Adrian se había mostrado muy agresivo el día anterior. Sin embargo, estaba convencida de que su ataque al pastor había sido expresión de un desprecio general por los adultos. Y en especial por las autoridades. Y muy en particular por todos los equipos de fútbol que no fueran el Vålerenga.
—Mírame —dije por fin.
—¿Qué?
Se tapó más la cara con el gorro.
Yo me incliné hacia delante y se lo eché hacia atrás.
—Mírame —repetí—. ¿Qué tienes tú en contra de Cato Hammer?
—¿Cato Hammer? ¿Ese idiota del Brann?
No vi ni sombra de vergüenza o miedo. Al contrario, entornó los ojos con aire de desprecio, y cuando apartó la vista de la mía fue como si mirara a su alrededor con la esperanza de ver al pastor y echarle otro rapapolvo.
—Con el fútbol no se juega —resopló—. El Brann no mola. ¡Y el tío no habla el dialecto de Bergen! ¡Ni siquiera ha vivido allí! No es…
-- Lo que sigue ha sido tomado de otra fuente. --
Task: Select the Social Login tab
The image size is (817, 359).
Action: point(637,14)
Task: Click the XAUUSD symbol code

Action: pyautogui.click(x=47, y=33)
—Muy pocos hinchas del Vålerenga han nacido y crecido en la parte este de Oslo —le interrumpí—. ¿Dónde creciste tú?
Una pregunta tonta, pues probablemente Adrian se hubiera criado a trancas y barrancas en todas partes y en ninguna. No contestó.
—Cato Hammer ha muerto —dije.
Se quedó pasmado durante unos segundos, hasta que me miró con los ojos entornados, incrédulo. Cuando por fin abrió la boca para decir algo, me pareció ver una sombra de miedo en su cara. Justo en ese instante se oyó un estruendo en las escaleras. Me volví por acto reflejo. Una familia de cuatro miembros bajaba ruidosamente hacia la recepción, con un perro de aguas portugués atado. Ladró al verme.
—Son las siete —bramó el padre con entusiasmo—. ¡Un nuevo día, nuevas posibilidades!
—¿Qué ibas a decir? —pregunté a Adrian en voz baja, intentando captar de nuevo su mirada—. Me pareció que estabas a punto de decir algo.